- _What the exercise asks_: Write the next few posts in the forum thread wishing Jewel a happy first birthday, picking up right after its last post.

+++ Text extract

# Happy First Birthday to Jewel



## Jayda (Jun 15, 2012)

I can't believe it is one year since this amazing little peanut was born. Jewel is my first puppy and so very special to me. I have loved everyday of the past year with her. Watching her grow from puppy to show girl has been amazing. She enjoyed her cake a day early and, as you see in the second picture, was delighted to have some this morning for breakfast (who shouldn't get an extra treat for breakfast on their bithday).


----------



## Cait93x (Feb 3, 2015)

Woooooo!!! Happy first birthday Jewel!!!

She looks beautiful, Me, Pabs and Neeva wish her many more happy b-days to come! And all the success in the show ring not that she needs it she's a stunner!


----------



## Jayda (Jun 15, 2012)

Thanks you so much- Kisses and hugs from Jewel!


----------



## Chiluv04 (Dec 19, 2013)

Omg that second pic is too precious! Happy birthday jewel!🎁


----------



## Jayda (Jun 15, 2012)

Chiluv04 said:


> Omg that second pic is too precious! Happy birthday jewel!🎁


Jewel says, that cake is lip smacking good!


----------



## LittleBeverly2015 (Jan 26, 2015)

Happy Birthday, beautiful Jewel!


----------



## Jessicashield (Feb 13, 2015)

Happy birthday jewel, you are looking fabulous!


----------



## elaina (Jul 1, 2008)

*Happy 1st Birthday Jewel ! *ccasion4:ccasion7: *hope you and your sisters and brother enjoyed your birthday cake ccasion9:*


----------



## SinisterKisses (Sep 20, 2015)

Lol that cake is adorable, and she's pretty happy with life in those photos! Happy Birthday Jewel!


----------



## PearlyQ (Nov 2, 2012)

Happy Birthday Jewel!! You beautiful gal. ccasion4:

What did she get for her Birthday?


----------



## Kismet (Jun 18, 2014)

Hapy Birthday Jewel. She is such a stunner!


----------



## Kismet (Jun 18, 2014)

HAPPY BIRTHDAY. She is too cute for words and that cake is too. I hope she had a fun day.

++++++
+++ Stored data

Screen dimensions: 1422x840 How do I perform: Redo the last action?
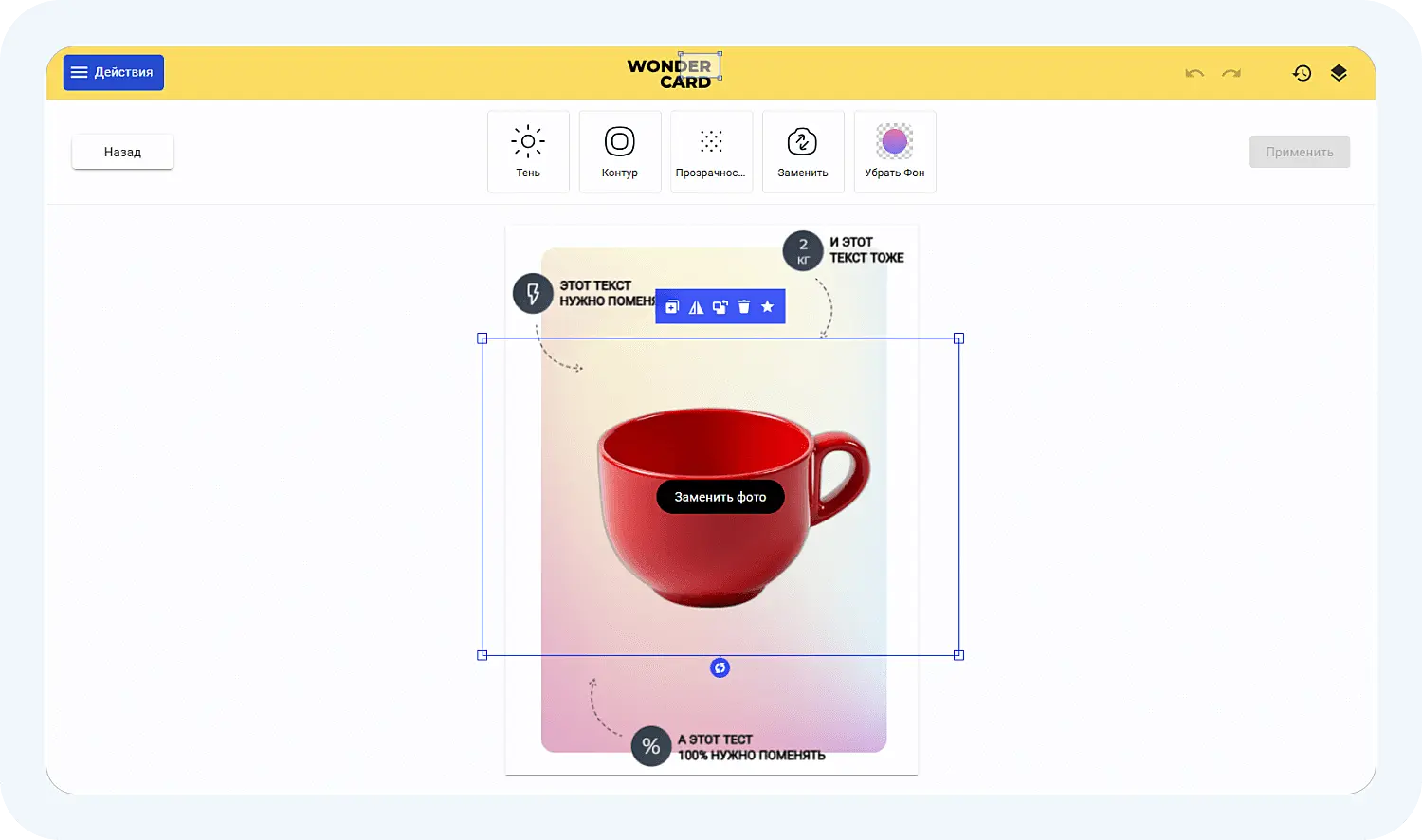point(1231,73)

++++++
+++ Stored data

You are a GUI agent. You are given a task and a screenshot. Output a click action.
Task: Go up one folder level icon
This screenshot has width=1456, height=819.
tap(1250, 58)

++++++
+++ Stored data

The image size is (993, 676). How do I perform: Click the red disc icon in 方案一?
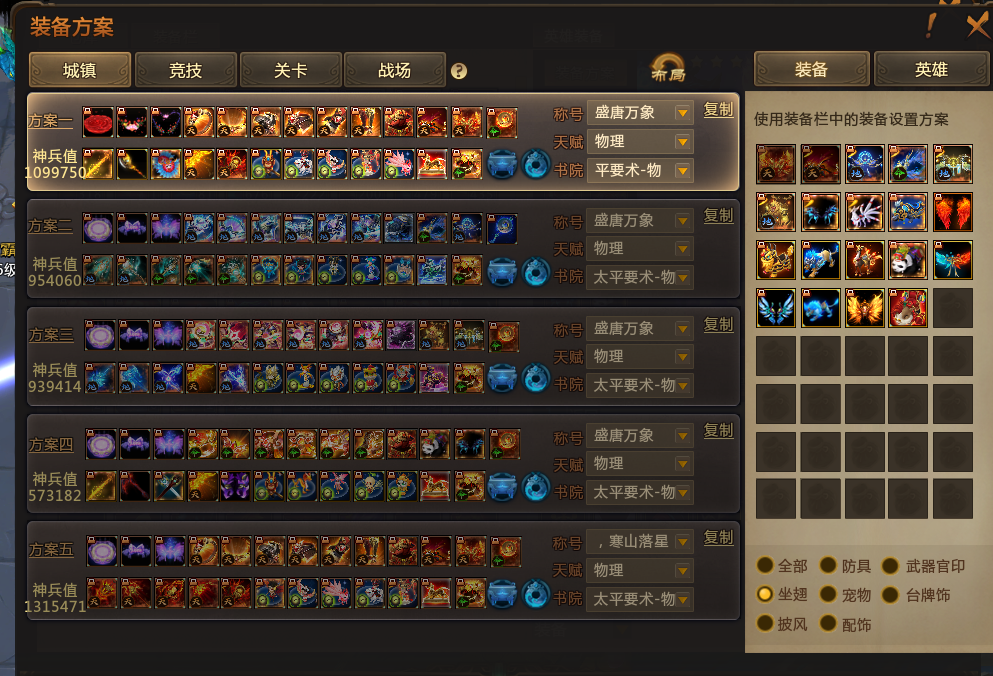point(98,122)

++++++

- _Reply_:
----------



## Corona Pup (Jan 27, 2015)

Happy birthday pretty pretty princess! Curious, how much does Jewel weigh? I'm just doing a little compare with my girl as Jewel is just so cutely, perfectly porportionate!!


----------



## Jayda (Jun 15, 2012)

Corona Pup said:


> Happy birthday pretty pretty princess! Curious, how much does Jewel weigh? I'm just doing a little compare with my girl as Jewel is just so cutely, perfectly porportionate!!


Jewel is 3 pounds 10 ounces. Still thinking she will get to four pounds. She will likely fill out a bit over the next year but not change that much in height and length.


----------



## Jayda (Jun 15, 2012)

Thank you for all the birthday wishes....Jewel does have a Wooflink outfit on the way as her present. It didn't make it here on time (bad momma). Please we leave next week to go to Chihuahua Nationals to show (she's super excited).


----------



## Huly (Mar 5, 2012)

HAPPY Birthday Jewel!


----------



## BasketMichele (Sep 9, 2014)

Happy 1st Birthday Beautiful Jewel.


----------



## Saqqara (Feb 14, 2013)

Happy Birthday Jewel!


----------



## Peanuts Mommy (May 20, 2014)

Happy First Birthday beautiful girl! Love the pictures!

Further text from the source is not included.